_DATA FOR ANALYSIS_.

● ● ●

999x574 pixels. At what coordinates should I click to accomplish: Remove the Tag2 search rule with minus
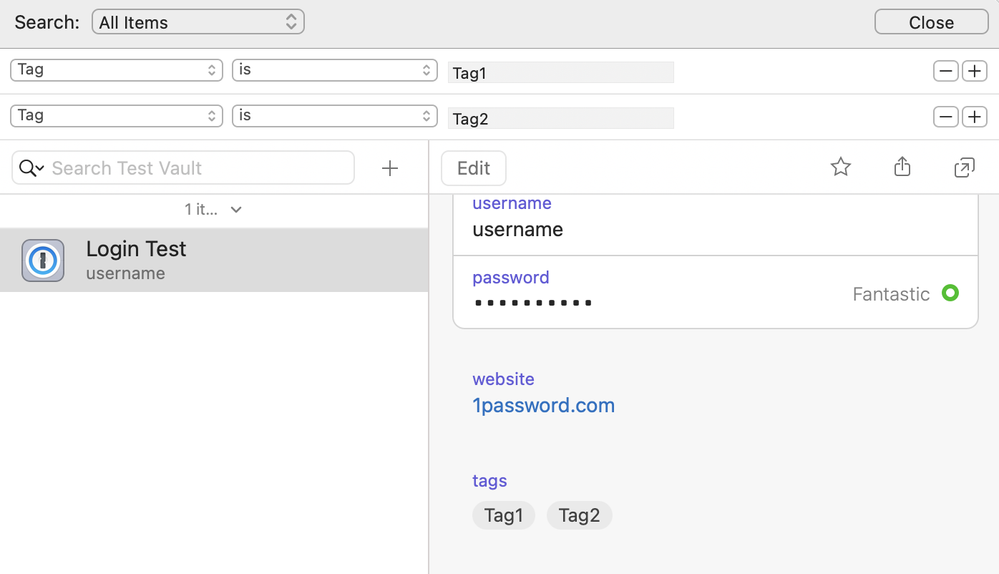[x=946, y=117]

● ● ●

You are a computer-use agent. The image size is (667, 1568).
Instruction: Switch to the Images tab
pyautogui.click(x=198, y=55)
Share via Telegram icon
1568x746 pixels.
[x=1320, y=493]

● ● ●

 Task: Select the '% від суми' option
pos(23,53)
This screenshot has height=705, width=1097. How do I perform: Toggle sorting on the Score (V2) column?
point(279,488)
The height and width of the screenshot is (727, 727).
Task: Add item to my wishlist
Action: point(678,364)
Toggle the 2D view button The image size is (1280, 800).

● ● ●

_EXERCISE_.
Scan the entries above for the string "size", and copy every line where it turns up.

_WRITTEN RESPONSE_.
You are a computer-use agent. The image size is (667, 1568).
Toggle the 2D view button The image size is (1280, 800).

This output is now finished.